In this version of the rule, there's no ambiguity in the grammar because we've replaced as_of_clause_opt with as_of_clause, and then generated every combination of correct constructions in a single rule. This gives us twice as many patterns to match in the rule itself.

By a very large amount, this has been the single most useful trick in our arsenal to eliminate shift/reduce conflicts. It comes up often in grammars like SQL, where there are many optional clauses. yacc often doesn't like two optional rules (rules that can match empty input) in a row, especially when they begin with the same keyword. In the original formulation of the rule, it's impossible for the parser to decide between AS OF .. and AS mytable because they're both optional, so our solution involves making one of the rules not match empty input and then enumerating all the combinations manually.

Tricks in the lexer

yacc grammars don't provide lexing, also called tokenization. Lexing is the process of breaking the input string into discrete tokens, which then match the rules defined in the grammar. You have to write one yourself. This isn't usually super challenging. Basically it involves writing a function called Scan() that returns the next token, usually represented as an int generated by the parser. Here's what ours looks like, in part:

func (tkn *Tokenizer) Scan() (int, []byte) {
	tkn.skipBlank()
	switch ch := tkn.lastChar {
	case isLetter(ch):
		tkn.next()
		if ch == 'X' || ch == 'x' {
			if tkn.lastChar == '\'' {
				tkn.next()
				return tkn.scanHex()
			}
		}
		if ch == 'B' || ch == 'b' {
			if tkn.lastChar == '\'' {
				tkn.next()
				return tkn.scanBitLiteral()
			}
		}
		return tkn.scanIdentifier(byte(ch), false)
	case isDigit(ch):
		typ, res := tkn.scanNumber(false)
		if typ != LEX_ERROR {
			return typ, res
		}
		// LEX_ERROR is returned from scanNumber iff we see an unexpected character,
        // so try to parse as an identifier
		// Additionally, if we saw a decimal at any point, throw the LEX_ERROR we received before
		for _, c := range res {
			if c == '.' {
				return typ, res
			}
		}
		typ1, res1 := tkn.scanIdentifier(byte(tkn.lastChar), false)
		return typ1, append(res, res1[1:]...) // Concatenate the two partial symbols
    ... // lots more cases

Essentially we're looking at the next character of the input stream (or sometimes 2 characters) and then deciding how to lex the next token based on that hint.

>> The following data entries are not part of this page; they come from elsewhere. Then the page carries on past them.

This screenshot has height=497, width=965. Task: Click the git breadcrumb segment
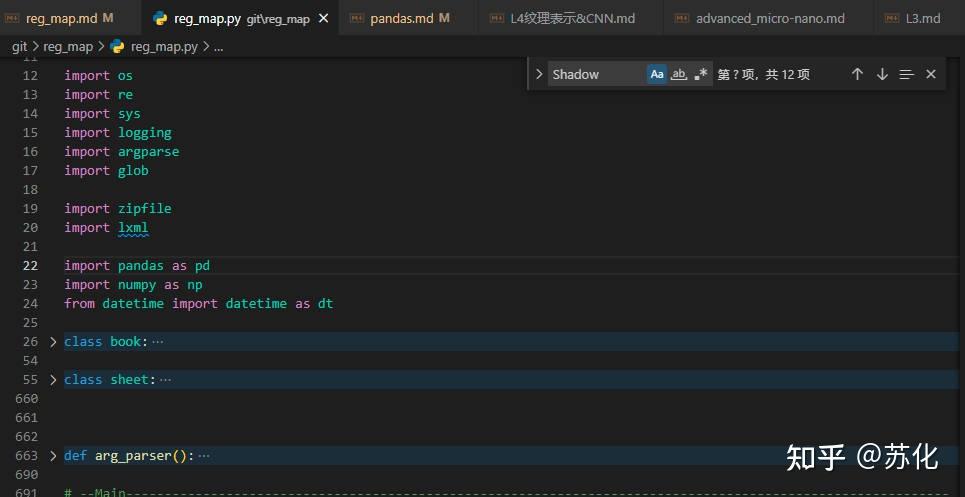pos(19,46)
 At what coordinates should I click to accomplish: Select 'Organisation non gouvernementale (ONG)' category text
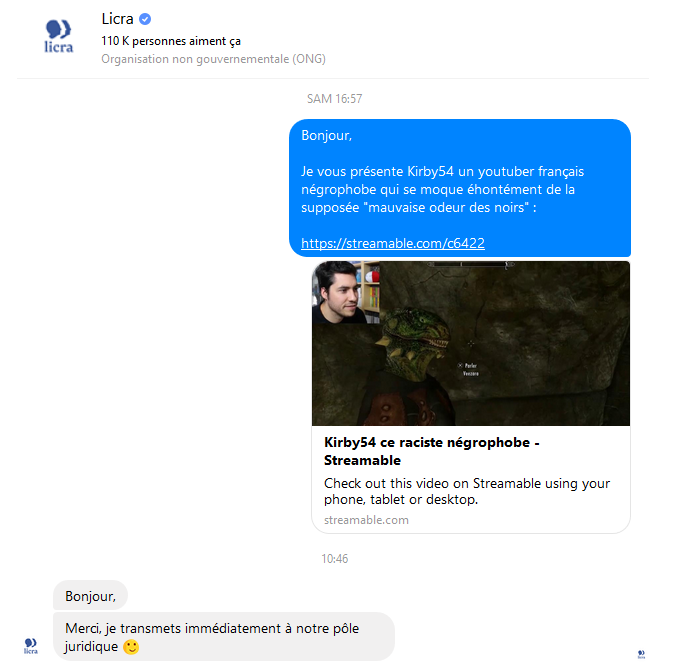(213, 59)
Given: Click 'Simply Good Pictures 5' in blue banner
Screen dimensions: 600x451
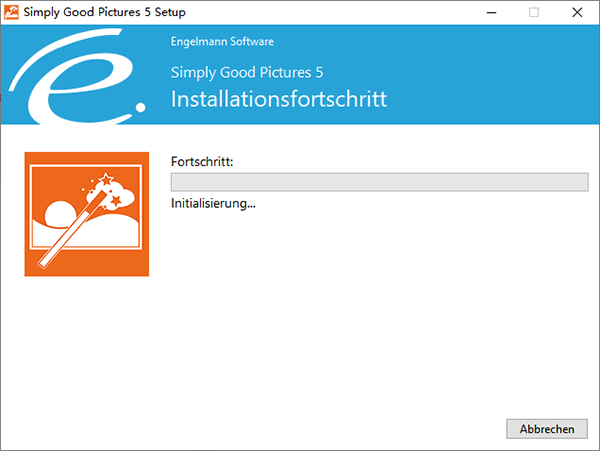Looking at the screenshot, I should [248, 73].
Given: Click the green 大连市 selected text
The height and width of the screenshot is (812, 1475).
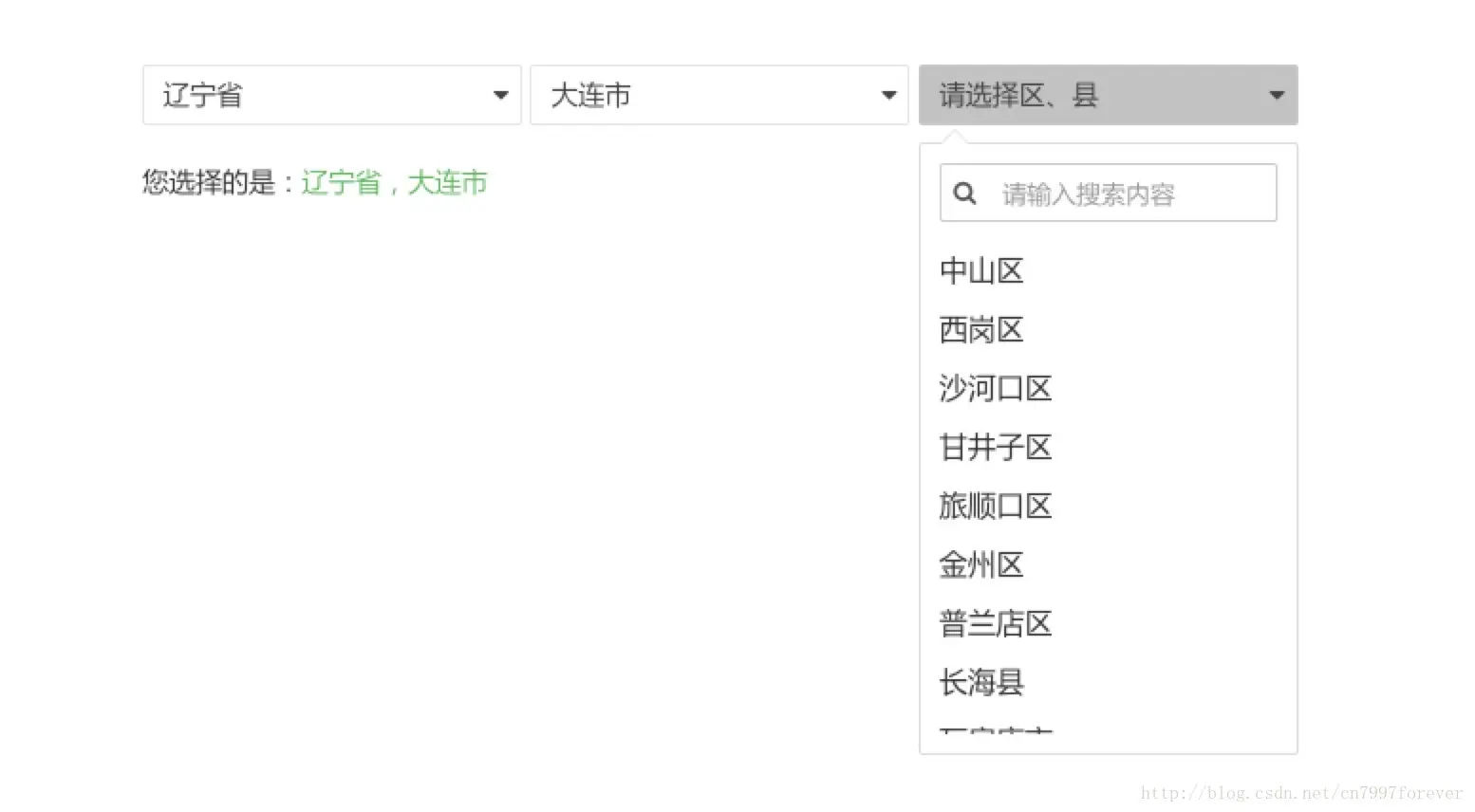Looking at the screenshot, I should coord(446,182).
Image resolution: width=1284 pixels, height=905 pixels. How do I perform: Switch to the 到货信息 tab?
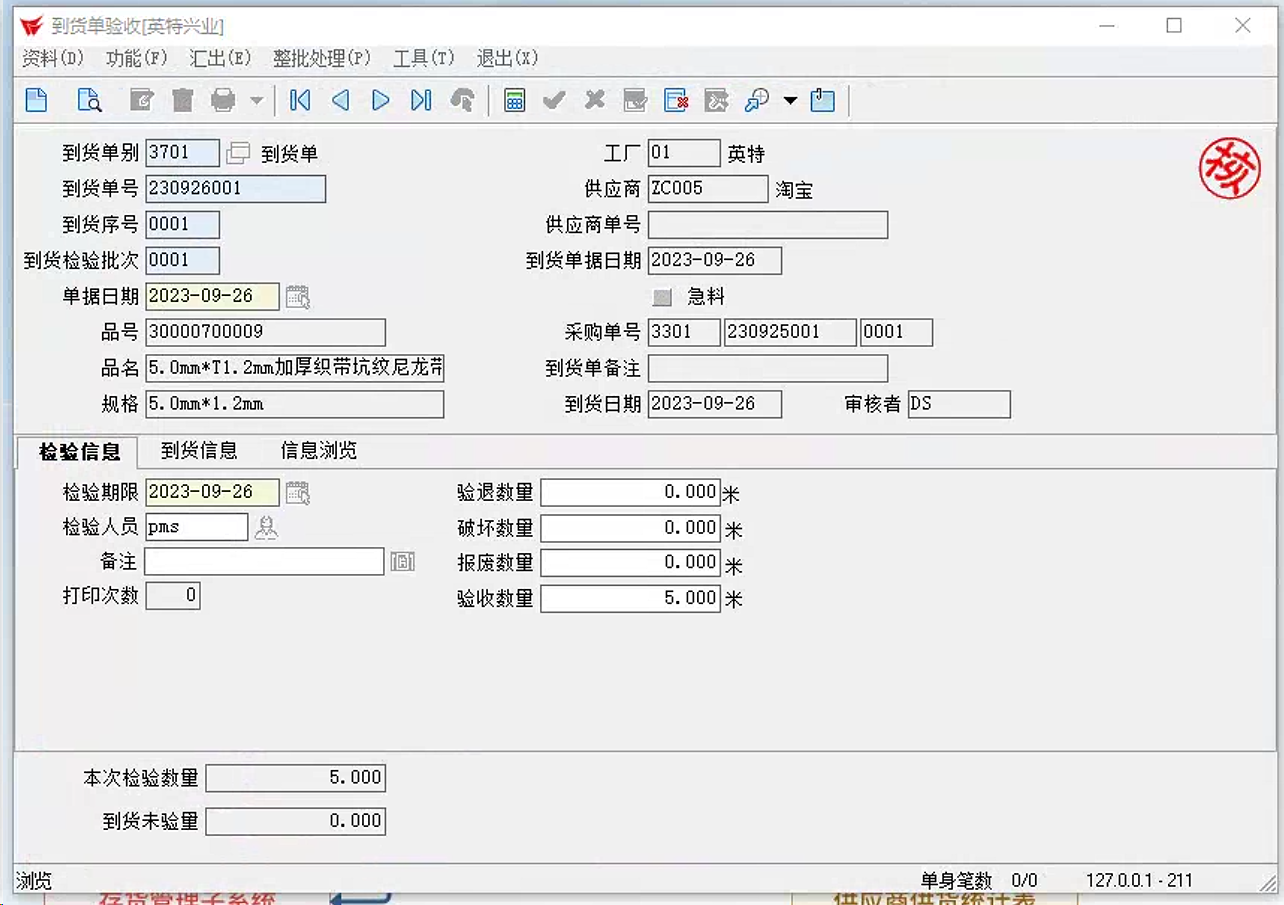click(199, 451)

Either we succeed and return the token type and its value, or we fail and return LEX_ERROR, which bubbles back to the user as a syntax error. Then the state machine of the parser updates based on this token, and we do it all over again until there's no more input.

What's interesting about the lexer implementation is that you can use it to overcome limitations of yacc grammars if you're creative. We mentioned earlier that yacc parsers are LALR(1) parsers, and this makes it impossible to parse some constructs in SQL. For example, consider these two select statements:

SELECT * FROM mytable FOR UPDATE;
SELECT * FROM mytable FOR SYSTEM_TIME AS OF '2020-01-01';

Being a LALR(1) parser, a naive grammar hits the FOR keyword and can't decide if it's part of FOR UPDATE or FOR SYSTEM_TIME -- it would need to look ahead one more token to make that decision. Worse, the complexity of the SELECT syntax makes it pretty much impossible to remove this ambiguity by inlining rules like we did above. But we can make the parser work by hacking the grammar to turn FOR SYSTEM_TIME into a single token instead, essentially making it LALR(2) for just this one special case.

First we define a token and rule for this special double-token:

as_of_point_clause:
  AS OF value_expression
  {
    $$ = &AsOf{Time: $3}
  }
| FOR_SYSTEM_TIME AS OF value_expression
  {
    $$ = &AsOf{Time: $4}
  }

FOR_SYSTEM_TIME, not FOR SYSTEM_TIME. Then we hack the tokenizer's scanIdentifier() method to special-case the FOR keyword.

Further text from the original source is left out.